**Instructions to follow:**
Print out all of the data below, keeping it identical to the original.

**Raw data:**
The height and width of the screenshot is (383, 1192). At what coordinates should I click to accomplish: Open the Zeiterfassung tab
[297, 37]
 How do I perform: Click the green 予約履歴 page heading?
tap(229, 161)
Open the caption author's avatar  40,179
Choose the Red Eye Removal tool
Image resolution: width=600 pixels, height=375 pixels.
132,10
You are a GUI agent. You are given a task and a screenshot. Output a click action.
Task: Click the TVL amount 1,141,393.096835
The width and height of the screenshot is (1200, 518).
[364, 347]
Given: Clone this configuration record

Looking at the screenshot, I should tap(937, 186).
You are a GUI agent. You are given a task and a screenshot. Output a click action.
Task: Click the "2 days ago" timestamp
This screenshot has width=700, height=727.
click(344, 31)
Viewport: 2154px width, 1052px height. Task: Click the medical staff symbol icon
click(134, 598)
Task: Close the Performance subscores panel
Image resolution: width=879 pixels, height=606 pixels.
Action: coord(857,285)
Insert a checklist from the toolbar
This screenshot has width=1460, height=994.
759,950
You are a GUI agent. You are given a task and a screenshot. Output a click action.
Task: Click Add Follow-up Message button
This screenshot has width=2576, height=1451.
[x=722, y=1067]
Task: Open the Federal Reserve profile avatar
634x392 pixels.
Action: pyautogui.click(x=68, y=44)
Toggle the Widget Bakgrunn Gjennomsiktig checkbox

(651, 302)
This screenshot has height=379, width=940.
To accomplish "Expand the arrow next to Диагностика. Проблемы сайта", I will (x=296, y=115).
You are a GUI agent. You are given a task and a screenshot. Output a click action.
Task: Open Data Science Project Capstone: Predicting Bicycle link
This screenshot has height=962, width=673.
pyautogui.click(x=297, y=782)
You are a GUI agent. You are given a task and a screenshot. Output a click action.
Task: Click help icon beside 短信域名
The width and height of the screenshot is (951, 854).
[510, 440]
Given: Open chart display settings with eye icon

**Solved exercise:**
The height and width of the screenshot is (383, 1192). At what coordinates should I click to accomplish: Open the Zeiterfassung tab
[297, 37]
 How do I perform: Click the green 予約履歴 page heading?
tap(229, 161)
Open the caption author's avatar  40,179
Choose the Red Eye Removal tool
Image resolution: width=600 pixels, height=375 pixels.
132,10
You are a GUI agent. You are given a task and a screenshot. Output a click action.
Task: Click the TVL amount 1,141,393.096835
The width and height of the screenshot is (1200, 518).
[364, 347]
Given: Clone this configuration record

Looking at the screenshot, I should tap(937, 186).
You are a GUI agent. You are given a task and a screenshot. Output a click action.
Task: Click the "2 days ago" timestamp
This screenshot has width=700, height=727.
click(344, 31)
Viewport: 2154px width, 1052px height. Task: Click the medical staff symbol icon
click(134, 598)
Task: Close the Performance subscores panel
Image resolution: width=879 pixels, height=606 pixels.
Action: coord(857,285)
Insert a checklist from the toolbar
This screenshot has width=1460, height=994.
759,950
You are a GUI agent. You are given a task and a screenshot. Output a click action.
Task: Click Add Follow-up Message button
This screenshot has width=2576, height=1451.
[x=722, y=1067]
Task: Open the Federal Reserve profile avatar
634x392 pixels.
Action: pyautogui.click(x=68, y=44)
Toggle the Widget Bakgrunn Gjennomsiktig checkbox

(651, 302)
This screenshot has height=379, width=940.
To accomplish "Expand the arrow next to Диагностика. Проблемы сайта", I will (x=296, y=115).
You are a GUI agent. You are given a task and a screenshot. Output a click action.
Task: Open Data Science Project Capstone: Predicting Bicycle link
This screenshot has height=962, width=673.
pyautogui.click(x=297, y=782)
You are a GUI agent. You are given a task and a screenshot. Output a click action.
Task: Click help icon beside 短信域名
The width and height of the screenshot is (951, 854).
[510, 440]
Given: Open chart display settings with eye icon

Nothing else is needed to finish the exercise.